Liver Cancer Deaths Soar in Lothians
By Adam Morris
FEARS about growing alcohol abuse in the Lothians were re- ignited today as new figures showed a soaring number of deaths from liver cancer.
Statistics released by the Scottish Government show 62 people died from the disease in the Lothians in 2007 – nearly twice as many as in 2000.
The death toll is also the highest ever recorded since records began in 1985 – when only 21 people died of the disease.
The statistics for Lothian are in keeping with the national trend, and are being linked with growing abuse of alcohol by people of all ages in the Lothians. Campaigners have called the statistics “alarming” and warned they will only get worse in the next decade.
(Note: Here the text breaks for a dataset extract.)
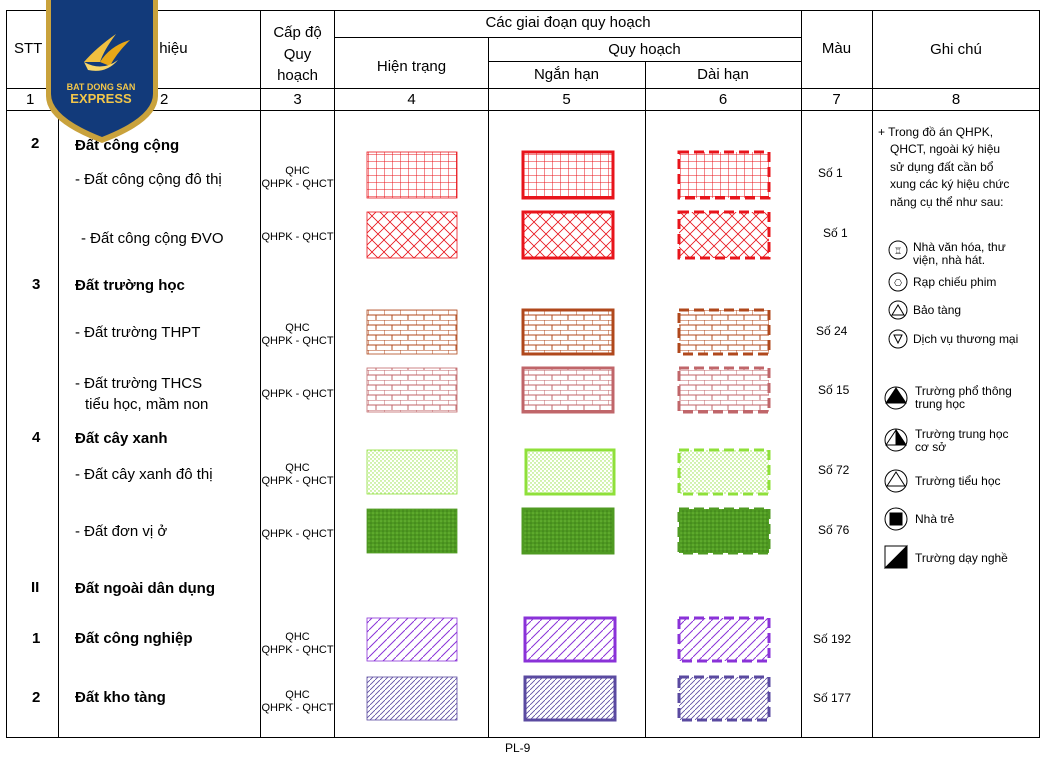  I want to click on secondary-school-icon, so click(896, 440).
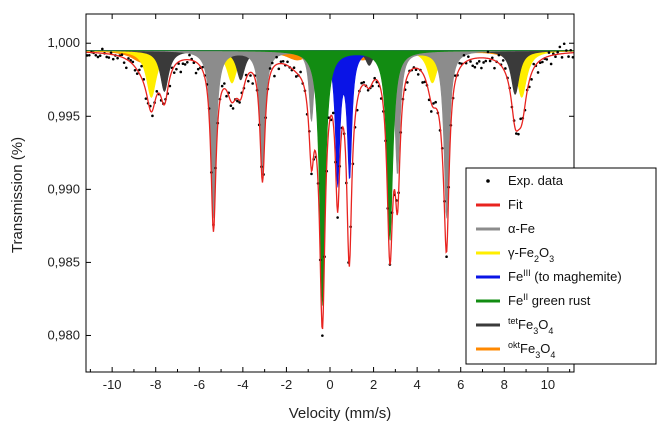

The British Liver Trust’s director of information, Imogen Shillito, said: “
We are encouraged by initiatives by the Scottish Government, but the cultural changes can take 20 years to take effect. These figures show it is really alarming how fast liver cancer is on the rise.”
Councillor Marjorie Thomas, the city’s licensing convener, said: “We could all benefit by thinking a little more carefully about how easy it can be to fill up a large wine glass, or how strong some beers can be.”
Rising cases of liver cancer were not the only cause for concern.
Deaths caused by skin cancer in men are shown to be creeping up in the Lothians, with 16 last year, although the rates in women remain roughly the same.
Male mortality rates in bladder and brain cancer were at all- time highs, while more people than ever lost their lives to connective tissue cancer and more females died from lung cancer. Many of those statistics can be attributed to an increasing Lothians population.
The figures did show that numerous awareness campaigns by NHS Lothian involving more intimate cancers seem to have paid off.
Despite rising cases of prostate cancer fatalities across Scotland, Lothian bucked the trend, with the lowest number of deaths in a decade.
And there was not a single death from testicular cancer and only 132 deaths from breast cancer, the second lowest since records began. Nine women died from cervical cancer, the lowest since the beginning of the 1985 records.
Overall in the Lothians, 2092 people died of cancer in the last year, a figure much the same as trends from the last two decades show.
Dr Dermot Gorman, a public health consultant for NHS Lothian, said: “We have made great advances in medical care in recent years to the extent that many people will survive and recover from what were once terminal conditions. These advances include improvements in detection and treatment.
“The launch of screening programmes, such as those for breast, cervical and bowel cancer, is helping in the detection of cancers at a stage where we have a good chance of making a difference.”